Consequently, my recommendation to people seeking to understand the impact of urban planning policies on housing costs is simple: Ignore Demographia and go read the relevant economics literature instead. For those who are interested in doing so, here are a few papers that I have learned a lot from. They apply a range of modelling approaches, but what they have in common is that they undertake a detailed analysis of rules, rather than making sweeping and unsupported generalisations:
- Glaeser, Gyourko and Saks (2005) studied the impact of building height limits in Manhattan by looking at the gap between observed sale prices and the marginal cost to add another floor to high-rise buildings. They find that constraining the supply of high-rise apartments imposed a significant “regulatory tax” on residents.
- Grimes and Liang (2007) took at look at land prices around Auckland’s Metropolitan Urban Limit, finding evidence of a “boundary discontinuity”. They interpreted this as evidence that the the MUL is overly restrictive.
- Kulish et al (2011) developed a hypothetical model of the impact of several factors on housing and transport costs. They modelled density restrictions as well as increased transport costs and lower building productivity, finding that building height limits raise housing costs and increase sprawl.
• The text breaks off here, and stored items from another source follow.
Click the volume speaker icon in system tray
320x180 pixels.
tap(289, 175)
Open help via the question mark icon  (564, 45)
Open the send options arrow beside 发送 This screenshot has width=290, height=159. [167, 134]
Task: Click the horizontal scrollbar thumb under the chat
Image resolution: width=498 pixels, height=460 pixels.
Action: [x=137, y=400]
I have previously discussed their findings.
- MRCagney (2013) examined the impact of minimum parking requirements in Auckland, finding that they impose a loss on developers and businesses by forcing them to over-supply parking. They also cause worse congestion, meaning that not even drivers benefit. Luke C briefly discussed this study in a post on the Unitary Plan parking rules.
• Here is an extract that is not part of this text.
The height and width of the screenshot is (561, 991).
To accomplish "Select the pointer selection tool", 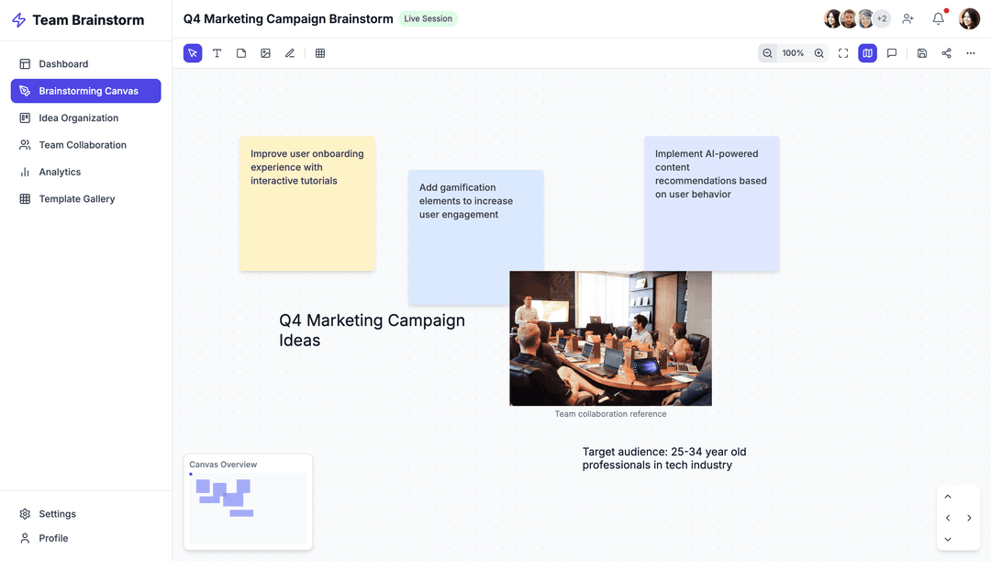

My favourite economics paper on planning regulations is Cheshire and Sheppard’s 2002 study on the impact of greenbelt rules in Reading, UK. The authors observed that greenbelts have both positive and negative effects. On one hand, they limit the supply of land for new housing, which drives up costs. On the other hand, they give residents access to public open spaces, which people like. Rather than ignoring this trade-off, they used house price data to model it.
Overall, Cheshire and Sheppard did find that allowing development in Reading’s greenbelt would make people better off. However, they also found that a failure to consider the amenities produced by planning rules would have resulted in too high an estimate of the gains in wellbeing. In other words: right direction, wrong magnitude.
In light of the evidence, my view is that failing to account for urban amenities and other explanatory variables in an analysis of the impact of supply restrictions can result in two errors:
- First, it can make us over-optimistic about the degree to which loosening rules will affect housing prices. That’s not to say that less restrictive planning regulations couldn’t make us better off – just that we should not expect house prices to fall by 60-75% as Demographia implies when it says that Auckland should have a median multiple of 3.
- Second, it can lead to perverse outcomes, by encouraging us to eliminate rules that are serving a useful purpose. Often (although not always) planning rules are managing the external social or environmental costs associated with some developments. A proper cost-benefit analysis – which Demographia has not done – will consider both the pluses and minuses of rules.
In short, housing markets are complex, and any analysis needs to consider that fact. To reiterate my point from last week: Demographia takes an inappropriate, overly simplistic view of house prices. This may be good for grabbing headlines, but it’s not good economics.